*** Opening Exercise data ***
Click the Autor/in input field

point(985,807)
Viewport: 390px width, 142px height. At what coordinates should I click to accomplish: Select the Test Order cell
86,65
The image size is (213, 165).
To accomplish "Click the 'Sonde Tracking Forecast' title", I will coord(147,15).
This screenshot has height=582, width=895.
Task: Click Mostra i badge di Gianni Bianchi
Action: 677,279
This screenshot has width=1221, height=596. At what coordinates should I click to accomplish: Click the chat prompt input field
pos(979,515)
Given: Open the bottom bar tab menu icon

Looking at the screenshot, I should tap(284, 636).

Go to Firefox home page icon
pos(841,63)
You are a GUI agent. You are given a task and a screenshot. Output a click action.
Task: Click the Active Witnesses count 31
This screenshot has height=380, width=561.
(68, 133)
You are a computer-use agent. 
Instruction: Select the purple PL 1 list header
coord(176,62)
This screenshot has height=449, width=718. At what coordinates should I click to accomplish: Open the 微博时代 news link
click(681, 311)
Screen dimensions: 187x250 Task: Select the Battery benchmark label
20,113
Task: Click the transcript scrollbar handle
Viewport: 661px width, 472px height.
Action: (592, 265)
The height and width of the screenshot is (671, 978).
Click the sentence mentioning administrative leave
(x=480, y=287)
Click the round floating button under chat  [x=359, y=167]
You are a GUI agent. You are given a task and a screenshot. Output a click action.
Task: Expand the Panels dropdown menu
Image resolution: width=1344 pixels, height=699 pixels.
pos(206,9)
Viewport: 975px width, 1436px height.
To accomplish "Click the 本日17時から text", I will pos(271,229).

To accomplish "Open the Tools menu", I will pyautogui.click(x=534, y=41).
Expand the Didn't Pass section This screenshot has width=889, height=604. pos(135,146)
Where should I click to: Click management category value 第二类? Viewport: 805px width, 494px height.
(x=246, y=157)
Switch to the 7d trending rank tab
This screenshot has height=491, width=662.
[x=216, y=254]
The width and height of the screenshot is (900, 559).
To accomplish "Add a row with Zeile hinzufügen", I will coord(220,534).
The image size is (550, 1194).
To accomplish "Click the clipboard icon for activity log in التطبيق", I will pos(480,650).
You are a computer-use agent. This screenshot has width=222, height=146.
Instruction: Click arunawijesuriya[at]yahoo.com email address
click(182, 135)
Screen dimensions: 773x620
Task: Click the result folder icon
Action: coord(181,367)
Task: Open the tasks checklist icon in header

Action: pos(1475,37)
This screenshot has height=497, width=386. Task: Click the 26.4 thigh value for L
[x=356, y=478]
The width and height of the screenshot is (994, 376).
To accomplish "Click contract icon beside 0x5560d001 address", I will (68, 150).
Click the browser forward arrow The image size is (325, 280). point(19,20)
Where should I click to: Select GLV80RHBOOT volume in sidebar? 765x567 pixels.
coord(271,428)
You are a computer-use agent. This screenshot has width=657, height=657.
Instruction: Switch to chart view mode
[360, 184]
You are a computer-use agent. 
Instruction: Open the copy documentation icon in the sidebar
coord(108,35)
*** Closing Exercise data ***
■ **What the task requires**
For the records above, how many lines contain the word "Expand"? Reply with the number only.

■ **Result of the task**
2